The strengths of our study include its prospective design, the use of multiple complementary methods for nutritional evaluation (GLIM, BIVA, muscle ultrasound, and functional tests), and the longitudinal follow-up capturing clinically relevant outcomes up to 12 months. Additionally, the reassessment performed before hematopoietic stem cell transplantation offers valuable insight into the dynamic impact of initial treatment on body composition and survival-related outcomes. However, several limitations must be acknowledged. First, the sample size was modest, which may limit the statistical power for subgroup analyses. Second, although a quantitative dietary intake assessment was not performed, data on intake levels and gastrointestinal symptoms were collected. Inflammatory and biochemical markers—including albumin, total proteins, C-reactive protein (CRP), and lymphocyte count—were also recorded but not analyzed in the present study, which limits the capacity to explore potential mechanisms linking nutritional deterioration and prognosis. Future research should consider integrating biochemical profiling with morphofunctional tools to enhance nutritional risk stratification, as supported by recent literature [29,30]. Finally, although changes in PhA showed an association with mortality, causality cannot be established, and interventional trials are needed to determine whether targeted nutritional strategies can improve PhA and survival.

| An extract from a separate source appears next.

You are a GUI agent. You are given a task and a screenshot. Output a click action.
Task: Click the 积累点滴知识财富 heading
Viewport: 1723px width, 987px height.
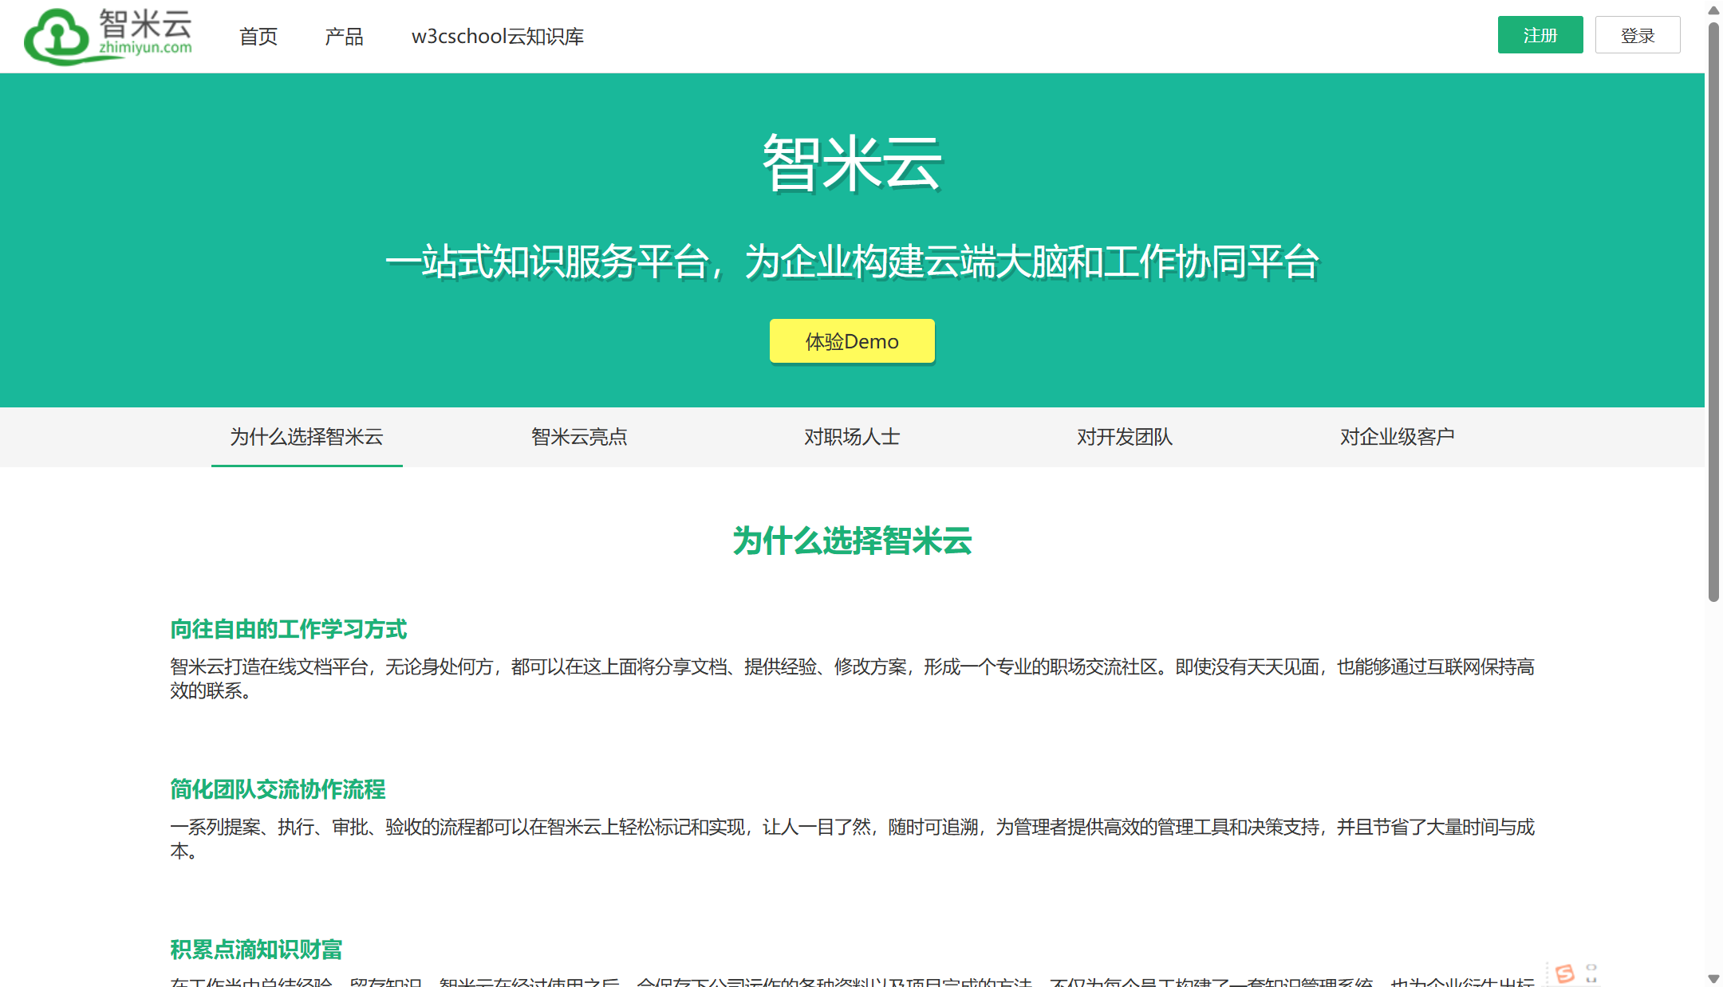(255, 950)
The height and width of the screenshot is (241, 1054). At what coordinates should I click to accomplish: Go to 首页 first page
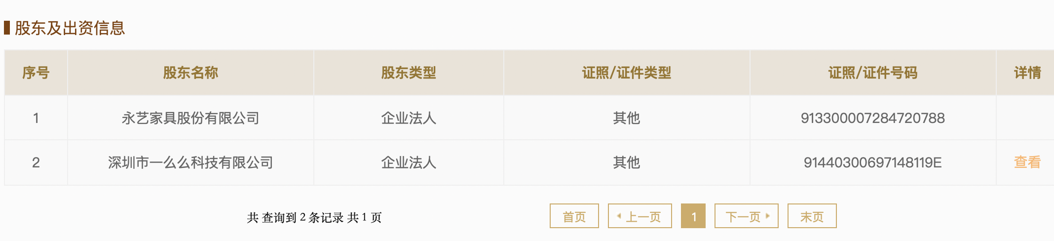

Although morphofunctional assessment tools such as BIVA and muscle ultrasound require specific equipment and trained personnel, all measurements in this study were performed by experienced professionals using standardized protocols. Nevertheless, the availability of such expertise may be limited outside specialized hematology or stem cell units, which could affect the generalizability of our findings.
5. Conclusions
In summary, our study demonstrates that malnutrition—identified early using GLIM criteria and functional muscle assessments—and declines in phase angle during initial treatment are strongly associated with 12-month mortality in patients with acute leukemia. These findings underscore the importance of comprehensive nutritional evaluation and support the incorporation of BIVA-derived parameters, particularly PhA and SPhA, into routine clinical practice for risk stratification. Although we did not evaluate the effects of nutritional intervention directly, the association between ΔPhA and mortality suggests that patients experiencing early declines—regardless of baseline PhA—may benefit from intensified nutritional monitoring and support. This hypothesis should be explored in future interventional studies to determine whether early nutritional strategies can mitigate adverse outcomes in this vulnerable population.